When everything above is complete you are ready for the final priming, I usually take as much if the car back apart as possible. Prime everything with the light grey primer. Why? Because if you are not using black paint some colors are not opaque. If part of the car is primed dark and the rest is primed grey and you paint the car yellow there will be a slight difference in color. On the final sanding, use very fine sandpaper 600 or finer. I don't wet sand. Water will get in small cracks and the spray can will blow them out on your paint job. Do this sanding by hand. Cut the sand paper into 4 pieces. Get a can of spray adhesive (steal it from your wife again) and spray it on the back of the sandpaper and fold it over. This will keep it from slipping. Sand lightly and feel with your hand for rough places. Just knock them off lightly. Any deep scratching at this stage will show up in the final paint job.

I try not to paint more than 4 or 5 square feet at one time with cans. You may have to paint one side at a time unless you really know what you are doing. Don't forget you will need good lighting--outside is best if possible. Ventilation is also important. I use a big window fan pointed away from the work. As final prep, I wipe the whole surface with a tack cloth and check it for any missed particles.

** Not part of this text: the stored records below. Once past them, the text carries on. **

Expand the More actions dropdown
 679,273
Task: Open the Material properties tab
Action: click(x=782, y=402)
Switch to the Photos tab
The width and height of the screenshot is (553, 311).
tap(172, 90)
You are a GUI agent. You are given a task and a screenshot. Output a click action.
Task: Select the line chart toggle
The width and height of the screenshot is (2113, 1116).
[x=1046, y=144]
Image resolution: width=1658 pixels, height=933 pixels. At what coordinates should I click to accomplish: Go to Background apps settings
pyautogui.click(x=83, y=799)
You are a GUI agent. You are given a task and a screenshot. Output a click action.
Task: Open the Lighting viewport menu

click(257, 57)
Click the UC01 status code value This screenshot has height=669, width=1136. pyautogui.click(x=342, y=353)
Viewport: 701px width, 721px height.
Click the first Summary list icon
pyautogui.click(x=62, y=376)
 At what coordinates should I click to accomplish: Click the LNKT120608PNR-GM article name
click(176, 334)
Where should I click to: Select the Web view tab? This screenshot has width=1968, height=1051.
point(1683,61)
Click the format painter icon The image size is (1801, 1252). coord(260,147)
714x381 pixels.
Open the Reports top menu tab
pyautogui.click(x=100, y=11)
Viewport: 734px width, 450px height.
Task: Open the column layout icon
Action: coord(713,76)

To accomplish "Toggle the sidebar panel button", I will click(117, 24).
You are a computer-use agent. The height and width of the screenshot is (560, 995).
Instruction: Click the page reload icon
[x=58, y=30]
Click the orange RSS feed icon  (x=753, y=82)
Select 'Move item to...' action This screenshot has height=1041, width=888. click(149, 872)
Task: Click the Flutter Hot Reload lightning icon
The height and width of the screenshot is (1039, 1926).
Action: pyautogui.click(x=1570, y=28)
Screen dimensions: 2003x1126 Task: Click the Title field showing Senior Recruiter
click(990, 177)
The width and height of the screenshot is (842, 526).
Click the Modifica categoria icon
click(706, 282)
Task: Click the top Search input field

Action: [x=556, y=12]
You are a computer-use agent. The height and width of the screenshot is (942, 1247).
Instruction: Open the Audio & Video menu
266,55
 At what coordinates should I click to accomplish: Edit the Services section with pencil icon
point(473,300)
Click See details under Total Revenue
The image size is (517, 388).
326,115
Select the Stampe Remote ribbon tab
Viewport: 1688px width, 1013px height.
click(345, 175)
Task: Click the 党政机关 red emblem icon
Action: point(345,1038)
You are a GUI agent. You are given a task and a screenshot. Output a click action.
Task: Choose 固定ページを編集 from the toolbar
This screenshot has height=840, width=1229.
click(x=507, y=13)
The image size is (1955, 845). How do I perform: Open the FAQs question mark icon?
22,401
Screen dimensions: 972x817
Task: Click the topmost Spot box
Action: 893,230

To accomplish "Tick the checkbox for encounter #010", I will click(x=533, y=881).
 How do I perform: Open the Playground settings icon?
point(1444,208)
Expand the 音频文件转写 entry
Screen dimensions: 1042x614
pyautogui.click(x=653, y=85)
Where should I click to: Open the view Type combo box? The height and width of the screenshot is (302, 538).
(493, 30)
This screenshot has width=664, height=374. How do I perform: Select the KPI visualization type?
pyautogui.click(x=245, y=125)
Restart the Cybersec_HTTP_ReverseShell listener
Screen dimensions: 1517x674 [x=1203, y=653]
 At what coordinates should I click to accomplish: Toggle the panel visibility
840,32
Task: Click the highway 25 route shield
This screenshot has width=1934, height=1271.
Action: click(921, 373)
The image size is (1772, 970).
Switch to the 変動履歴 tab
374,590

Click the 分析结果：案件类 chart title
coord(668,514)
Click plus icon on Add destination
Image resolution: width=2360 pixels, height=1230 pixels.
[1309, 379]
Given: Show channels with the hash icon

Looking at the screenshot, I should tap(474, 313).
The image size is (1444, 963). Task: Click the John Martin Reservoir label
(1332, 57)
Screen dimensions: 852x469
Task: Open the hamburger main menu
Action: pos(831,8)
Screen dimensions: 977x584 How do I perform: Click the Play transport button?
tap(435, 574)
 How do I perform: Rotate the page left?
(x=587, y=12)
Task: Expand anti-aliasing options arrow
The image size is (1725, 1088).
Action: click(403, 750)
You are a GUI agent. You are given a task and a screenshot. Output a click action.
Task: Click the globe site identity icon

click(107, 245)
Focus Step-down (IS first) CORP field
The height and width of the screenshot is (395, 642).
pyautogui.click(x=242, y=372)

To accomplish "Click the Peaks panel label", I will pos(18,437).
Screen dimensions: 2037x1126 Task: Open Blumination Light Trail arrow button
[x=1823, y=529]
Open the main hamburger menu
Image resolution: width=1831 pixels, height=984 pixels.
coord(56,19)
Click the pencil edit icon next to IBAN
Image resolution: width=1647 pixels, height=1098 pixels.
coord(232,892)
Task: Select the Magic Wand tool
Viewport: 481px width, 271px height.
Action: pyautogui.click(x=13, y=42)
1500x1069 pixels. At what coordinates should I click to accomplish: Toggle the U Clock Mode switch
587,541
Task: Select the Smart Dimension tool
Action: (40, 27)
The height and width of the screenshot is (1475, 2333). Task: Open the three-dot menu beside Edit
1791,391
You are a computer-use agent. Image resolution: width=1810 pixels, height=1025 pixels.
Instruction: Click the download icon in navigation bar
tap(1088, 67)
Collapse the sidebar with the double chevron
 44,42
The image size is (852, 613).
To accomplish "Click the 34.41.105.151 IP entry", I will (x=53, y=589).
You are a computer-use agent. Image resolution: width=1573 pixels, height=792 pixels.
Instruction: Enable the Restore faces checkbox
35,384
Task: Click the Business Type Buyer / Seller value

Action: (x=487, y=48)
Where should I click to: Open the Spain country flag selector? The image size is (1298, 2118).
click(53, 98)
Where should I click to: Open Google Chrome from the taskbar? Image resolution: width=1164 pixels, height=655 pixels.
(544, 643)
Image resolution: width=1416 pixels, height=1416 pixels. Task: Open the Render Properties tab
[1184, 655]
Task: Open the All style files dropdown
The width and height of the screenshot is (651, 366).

Now the fun part. I will put 2 or 3 new cans in my sink and soak them in hot water for about 10 minutes; shake the heck out of them. Put on your paint mask and walk up to the beast. Blast out 4 or 5 sprays onto an old box or something Make sure the nozzle is clear and working correctly.

Start by laying down a light coat from about 12" inches away. Just a good dusting. Remember to develop a technique of starting and stopping the spray at the beginning and end of every stroke just like using a spray gun.  Avoid holding down the nozzle and moving the can back and forth like most people do.  That will make the paint too heavy in the areas where you stop to change direction and you might get running.  Lift up on the button before you stop and press down after your arm begins to move in the other direction.  This will take a little practice and a bit of coordination.

After this first light coat, wait 2 or 3 minutes depending on how big this is. Go over it again in much the same way only at a 90 degree angle if you can (if you went left to right, go top to bottom). Look for corners or areas that are not receiving much paint. Go back and hit them again.

Wait about 3 or 4 minutes and come back for a coat that pretty much covers everything. You should be holding the can closer now, 10" or so.

Wait about 5 minutes this time unless the project is over 4 square feet. What we are trying to do is let the paint set so that it doesn't run, but not so dry that the last coat will just set on top of the previous coat. This is kind of a judgment call comes from experience.

The last coat is the important one. Lay on the final coat as thick as possible without running it. Watch in the light as you are spraying. Is the paint smoothing out or do you see overspray not being absorbed into the area you have just painted. Keep going back, starting and stopping your spray until you see a smooth surface.  Don't over do it. If you get in a panic, just stop. Wait for 10 or 15 minutes and if it still doesn't look good, give it another coat. Try to keep it wet all over at the same time.

Some other good reasons for using spray cans:

  1. They are easy to come by.

  2. The colors will be consistent

  3. There is no mixing.

  4. Temperature and humidity has lesser effect than auto paint.

  5. Much less equipment needed

  6. You can do it yourself.

  7. Most attractive is not having to clean the gun.

I hope I have covered most of the bases and answered a few questions.


More on metal prep.

On structural material like angle iron and channel, I use the belt sander where ever possible, random orbital sander, wire wheel and plain old sand paper by hand. Using a grinder will eat into the metal and leave grinding marks that are hard or impossible to get out. If you have a sand blaster that is one of the best tools too use. Follow up the sanding with the 409 and water. Prime as soon as the material is dry or it will rust again.  Ruddy brown primer is best for this.

On rusted sheet metal 18 gauge or lighter. Throw it away and get new is the best advise. You will never sand deep enough to get rid of the pitting and it will show back up later.